§ **Given problem 1**: In the post on Django database file storage, which two field classes does Django provide for handling file attachments as model fields?
§ **Given problem 2**: The post on Django database file storage names several areas to consider once user content lives on the filesystem. List every area it names.
§ **Given problem 3**: Continue the post on Django database file storage from its last sentence.

§ **Source document**:
Start

Deprecation notice

Deprecation Notice: This blog is no longer updated. Please visit my current blog at subfocal.net.

Sunday, October 30, 2011

Database file storage for Django

Django provides a good mechanism for handling file attachments as model fields, using the FileField and ImageField classes. These field types store the path to a file in the database, while facilitating the actual file storage on the filesystem through the Storage API. They even come with the interface widgets to handle uploads in the model admin, so it's a simple feature to activate.

Motivation

File storage adds a new concern that your application did not previously have. Now, in addition to supporting database content (migrations, backups, and all the best practices that come with a database), you have user content living on the filesystem. This means a new area where you need to consider security (permissions that allow uploading without compromising the system), managing the uploaded files across redeployments, distributing them across application instances, etc.

When file storage is central to your application's purpose, then these concerns are worth spending engineering time on. However, there are many times where file uploads are guaranteed to be small and won't be heavily used throughout the app. In such cases, storing file content in the database is possible and can make your life a bit easier.

Database Storage

Database storage is an alternative to using the filesystem for uploaded file content: the whole thing can be stored in the database. Django doesn't ship with this capability — probably because in many cases it is a very bad idea.

End

§ **Rows**:
Start

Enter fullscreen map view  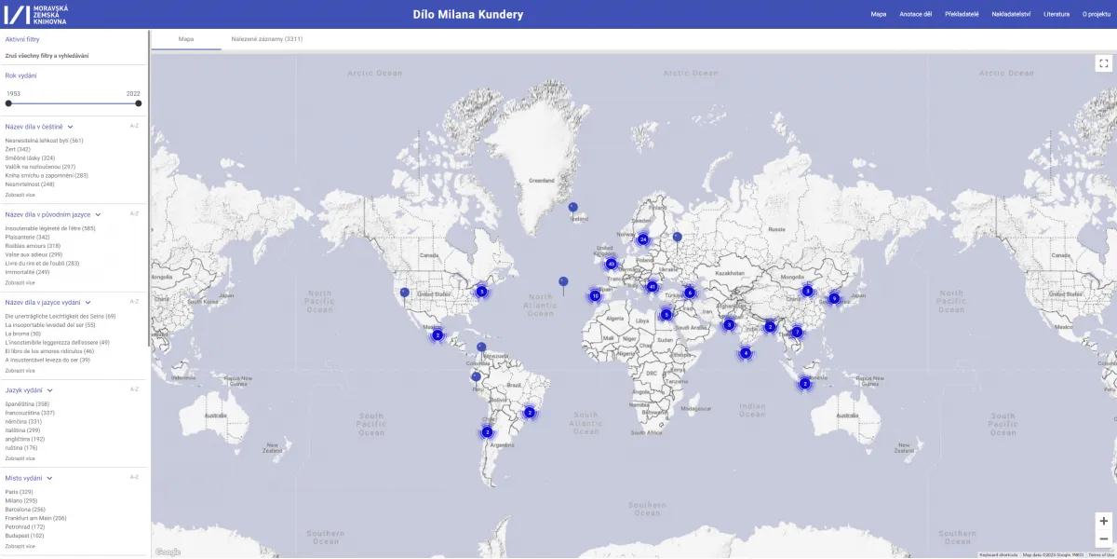[x=1103, y=63]
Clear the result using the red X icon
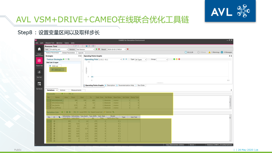Viewport: 272px width, 153px height. point(127,49)
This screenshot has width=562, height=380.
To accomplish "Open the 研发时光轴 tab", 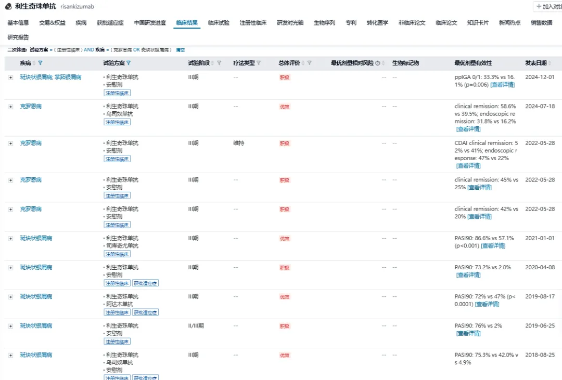I will coord(290,23).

End

§ **Answer 1**: FileField and ImageField.

§ **Answer 2**:
- Security (permissions that allow uploading without compromising the system)
- Managing the uploaded files across redeployments
- Distributing them across application instances

§ **Answer 3**:
Some searching turned up a snippet that implements this basic idea. It unfortunately doesn't use the Django database layer, and only supports Microsoft SQL Server as written. It would be possible to get working with other databases, given the correct connection string, but I'd really prefer to let Django abstract the database layer for me where possible.

Taking inspiration from the snippet, I've implemented a new database storage class that does use the Django database API. It's extremely easy to get going, and should work with any database supported by Django (I've used it with SQLite and SQL Server so far).

Check it out:

Example Usage

Here's a quick how-to on using this library. First, install it (ideally in a virtualenv):

    $ pip install django-database-storage

Add a FileField to your model object (in models.py):

    from database_storage import DatabaseStorage
    ...
    DBS_OPTIONS = {
        'table': 'blog_attachments',
        'base_url': '/blog/attach/',
    }

    class BlogEntry(models.Model):
        attachment = models.FileField(
            upload_to='blog_attachments/',
            storage=DatabaseStorage(DBS_OPTIONS),
            null=True, blank=True)

Create a table in the database for storing the attachments. Add a file in your_app/sql/create_blog_attach.sql, which will execute when you run syncdb:

    CREATE TABLE blog_attachments (
        filename VARCHAR(256) NOT NULL PRIMARY KEY,
        data TEXT NOT NULL,
        size INTEGER NOT NULL);

(The column names may be different from the above, but these are the defaults. If you use different column names, specify them in DBS_OPTIONS as 'name_column', 'data_column', and 'size_column'.)

Now any uploaded files will be saved into the database instead of the filesystem. Note that the data field is text; this is because Django doesn't presently support blobs or non-unicode data returned from queries. DatabaseStorage transparently uses base64 encoding to store your data, so you can store arbitrary binary files, but they will use some extra space from the encoding.

The last thing you need is a view to serve these files upon request. Add a url handler to urls.py:

    (r'^blog/atttach/(?P<filename>.+)$', 'blog_attach'),

...and the view to handle these requests (in views.py):

    def blog_attach(request, filename):
        # Read file from database
        storage = DatabaseStorage(DBS_OPTIONS)
        image_file = storage.open(filename, 'rb')
        if not image_file:
            raise Http404
        file_content = image_file.read()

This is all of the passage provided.